■ EXCERPTED PASSAGE
★ ★ ★

Researchers Find Exposure To Organophosphates Unsafe At Any Level In Children

Research suggests organophosphates are unsafe at any level

A newly published study suggests that commonly used pesticides called organophosphates may cause brain damage in children, even in low levels, and pregnant women should avoid exposure in any level.

It’s not news that the daily foods we eat and the products we put on our body and in our homes are chemical-laden. What seemed to be advances in technology and convenience decades ago now seem to be the very things that cause brain damage and other neurological and physical issues in families across the world today.

Related: Pediatricians Warn Against Chemicals In Common Children’s Foods

Now, a new peer-reviewed study published in the PLOS Medicine journal suggests that a class of chemicals that has been widely-used for decades includes as its main ingredient a chemical they believe is not safe in any exposure level. The researchers involved in the study believe that organophosphate pesticides should be phased out entirely, based on their review of all the scientific works that exist about the chemicals.

The researchers found no safe level of exposure to any organophosphate for pregnant women, and that those who are exposed may have babies who have impaired motor and mental skills, memory loss, ADHD and or autism. Jennifer Sass is a senior scientist at the Natural Resources Defense Council and a co-author of the study who said that the research team is not confident there is any safe level in the chemicals.

Sadly, the chemicals are widely used. Recently, the Environmental Protection Agency planned to ban the use of chlorpyrifos (in the organophosphate family) in American farms, as they’d already been banned from at-home use since 2000. Scott Pruitt was the administrator of the Environmental Protection Agency (EPA) and decided to abandon the plan to ban them. Scientists world-wide were shocked, as was the American Academy of Pediatrics, who wrote to Pruitt and told him the use of the chemical in American farms ‘put all children at risk.’

This August, a federal court ordered the EPA to follow through with plans to ban the chemical; still, the EP is appealing that order.

★ ★ ★

■ TASK 1
Answer these questions from the organophosphate article:
(a) In which journal was the new study published?
(b) Since what year had chlorpyrifos been banned from at-home use?
(c) What position does Jennifer Sass hold?
■ TASK 2
Please extract from the organophosphate article the stretch from "It’s not news" through "the world today.".
The items after this point play no part in the work.

★ ★ ★

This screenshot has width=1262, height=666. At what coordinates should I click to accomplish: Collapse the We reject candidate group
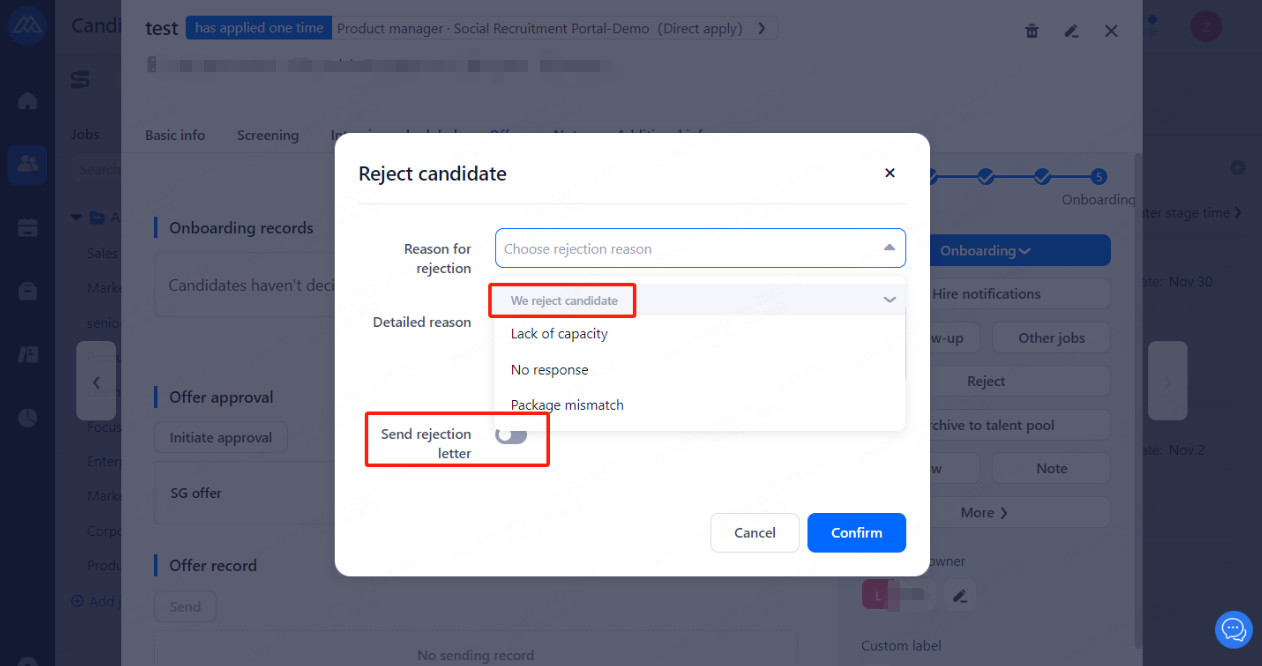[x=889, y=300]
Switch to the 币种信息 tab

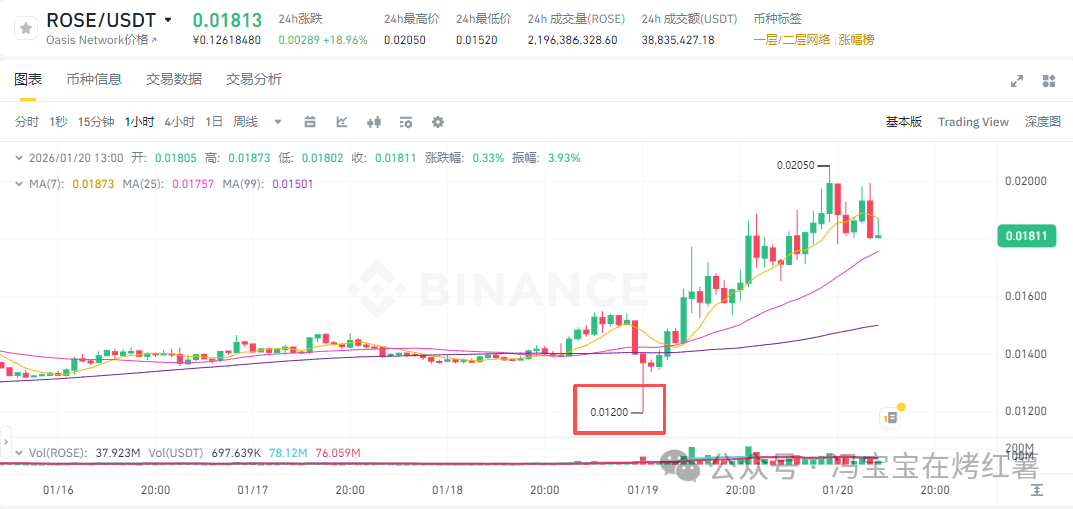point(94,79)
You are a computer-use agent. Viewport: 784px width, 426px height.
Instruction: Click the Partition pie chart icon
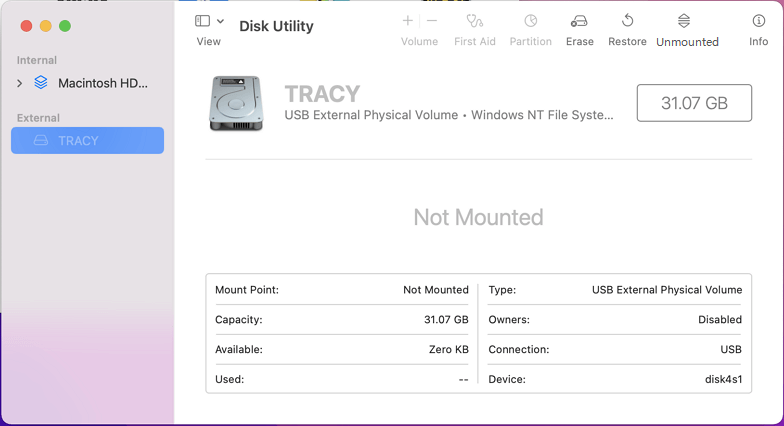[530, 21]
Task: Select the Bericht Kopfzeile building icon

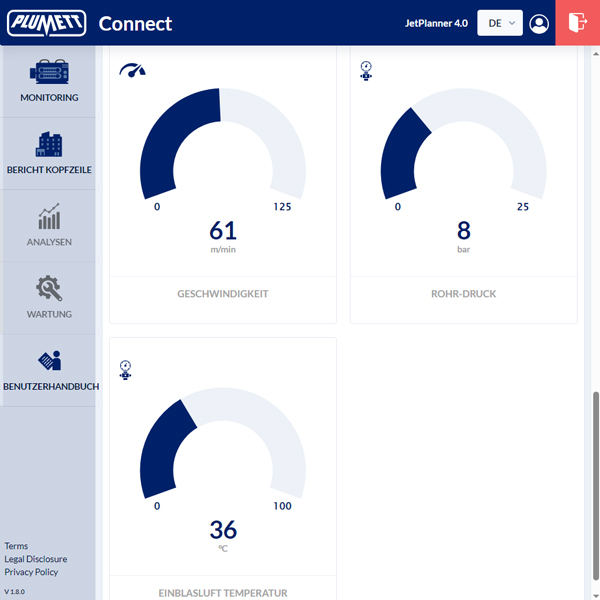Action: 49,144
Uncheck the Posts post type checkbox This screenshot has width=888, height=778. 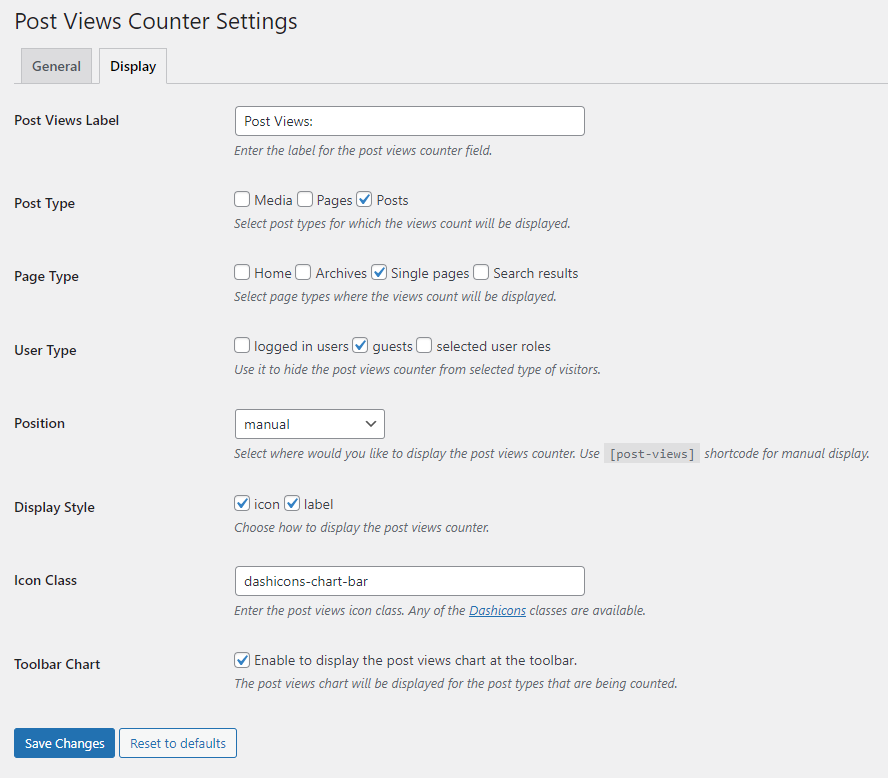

★ ★ ★

■ RESPONSE AREA 1
(a) PLOS Medicine
(b) 2000
(c) Senior scientist at the Natural Resources Defense Council, and co-author of the study

■ RESPONSE AREA 2
It’s not news that the daily foods we eat and the products we put on our body and in our homes are chemical-laden. What seemed to be advances in technology and convenience decades ago now seem to be the very things that cause brain damage and other neurological and physical issues in families across the world today.